Do we need IT Service High Availability and Disaster Recovery ?

Hello today I am writing a small article on the huge subject of high availability (HA) and Disaster Recovery (DR) and why you should consider them to provide highly available IT services and minimise downtime for your users. 

I’ll cover brief definitions and examples of High Availability (HA) and Disaster Recovery (DR) planning, and explain their differences.  I feel this is important as many people often refer to HA and DR interchangeably and sometimes in the wrong context.

I talk to many clients and help to architect highly available systems, mostly based on Microsoft technologies such as Windows, SharePoint and SQL Server and many common questions and discussions come about regarding HA and DR.  I thought it would be good to get this down into a high level article to help others and for me to reference it when talking about these things with others. 
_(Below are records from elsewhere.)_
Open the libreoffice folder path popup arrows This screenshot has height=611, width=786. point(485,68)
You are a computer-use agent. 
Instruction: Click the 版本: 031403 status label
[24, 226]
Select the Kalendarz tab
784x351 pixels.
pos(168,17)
What is High Availability (HA) ?

In the world of IT infrastructure, a service that is highly available is considered to be resilient from component failure at the site level, where a site would be a data centre.  Resilience here means that the service would have little or no downtime if any one component in the infrastructure hardware or software stack failed.   A component could be defined from anything from a power supply in a server, a motherboard, a hard disk or a network switch at the hardware level. This then bubbles up to the software level in the guise of the operating system and then up to the user application or/and any other software that may be present such as drivers or backup software.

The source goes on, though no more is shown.